The overwhelming majority of current gasoline engine must run at or near stoichiometric, and are regulated to a very tight AFR band near stoichiometric via an O2 sensor, so a discussion about lean burn is not germane to the benefits of hydrogen injection devices retrofitted to current engines as these products do.
However, that being said, hydrogen injection in useful quantities can and will aid gasoline engine combustion near the lean limit because hydrogen has an exceptionally high laminar flame velocity, and as already stated, a very wide flammability range. This will shorten the end-of-combustion timing from TDC and therefore improve the indicated efficiency, because the cycle operates closer to a constant-volume cycle than would otherwise be the case of slow, lean combustion. It would also extend the misfire limit, but only IF the engine is running close to that limit.
An engine that is running stoichiometric or rich, I don't believe, will see any noticeable improvement.
For Diesel applications, the danger is that hydrogen has a low-autoignition temperature, and could pre-ignite before the piston reaches TDC. This greatly increases cylinder pressures and produces negative work. There is very little fuel economy improvement to be gained from increased combustion efficiency, one of the biggest claims of these hydrogen devices, because with Diesel combustion it is already in the order of 99%. However, some gain can be realised if, like in the gasoline engine illustrated above, the combustion duration could be shortened, such that the cycle operates as close as possible to a constant-volume process. How much could be gained? -- maybe 5%.
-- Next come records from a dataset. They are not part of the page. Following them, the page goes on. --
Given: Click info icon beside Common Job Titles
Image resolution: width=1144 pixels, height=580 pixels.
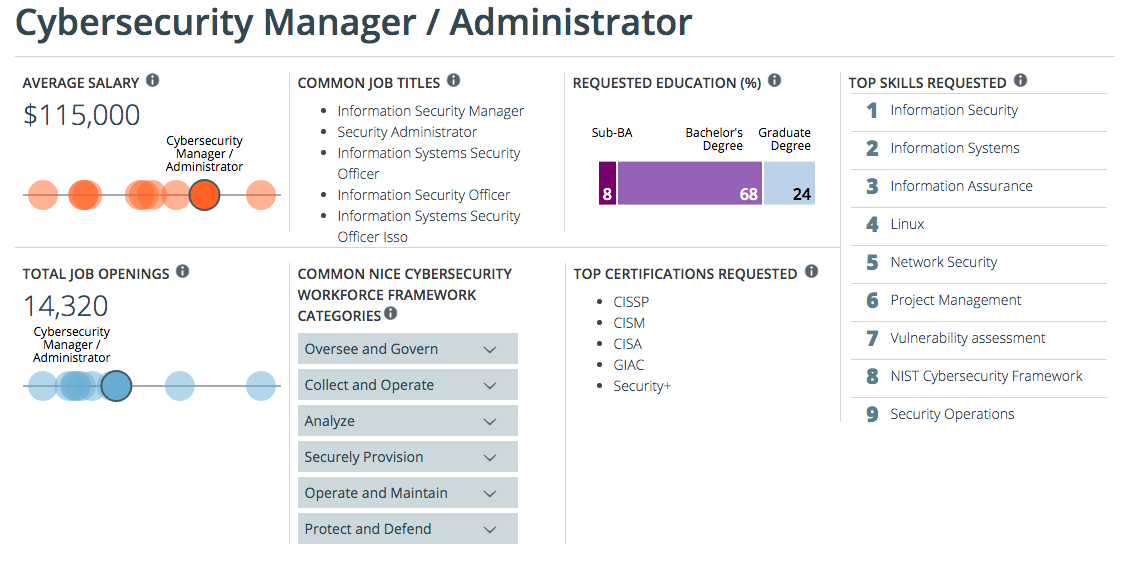Looking at the screenshot, I should pos(453,81).
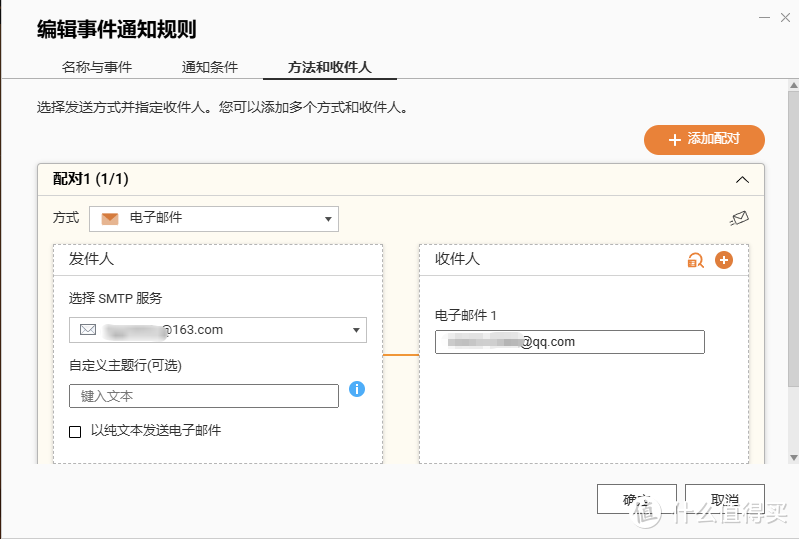Click the blue info icon beside subject field
This screenshot has width=799, height=539.
tap(357, 389)
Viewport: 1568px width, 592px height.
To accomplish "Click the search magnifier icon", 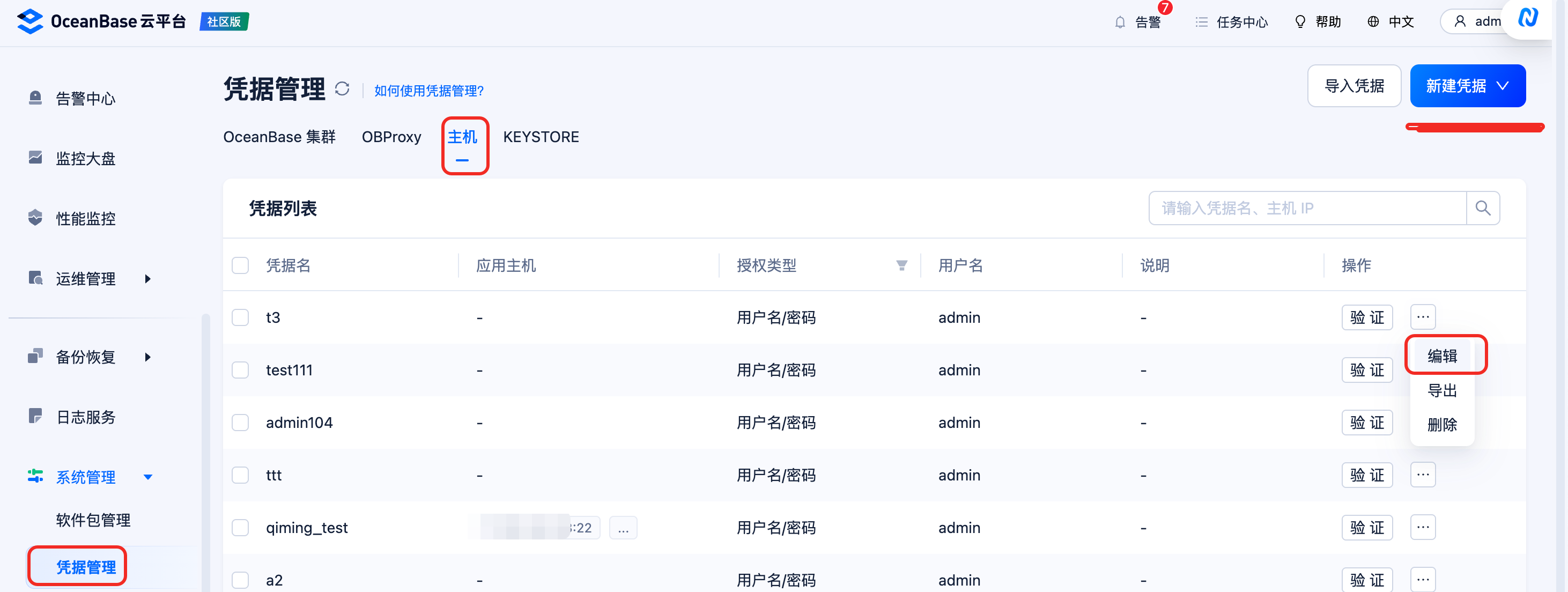I will coord(1483,209).
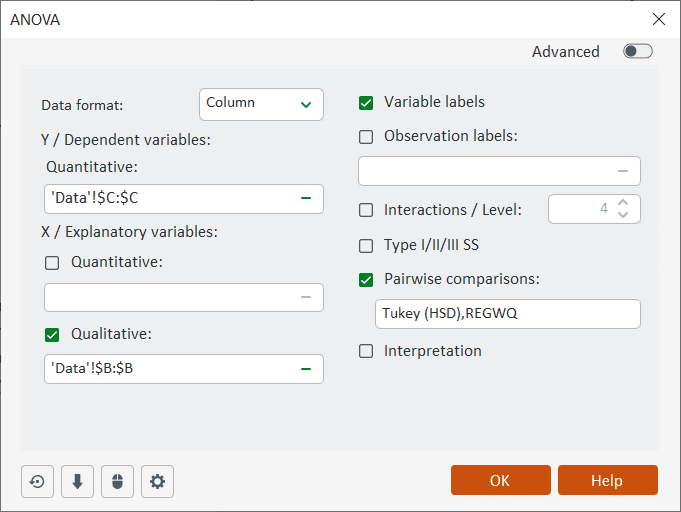Click the Help button
681x512 pixels.
click(607, 480)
BUT, this cannot happen given the rate of hydrogen generated and burned in the engine, as has been calculated from some claims (one gallon of water consumed per 6000 miles). In order to have any effect whatsover, the hydrogen must account for at least about 1% of the total fuelling quantity. I have calculated
here that these devices that consume one gallon of water per 6000 miles, produce hydrogen at a rate of the order of parts per million (0.0001%). In other words, unless these devices produce and burn a whole lot more hydrogen, they ain't worth and don't make a hill of beans of difference.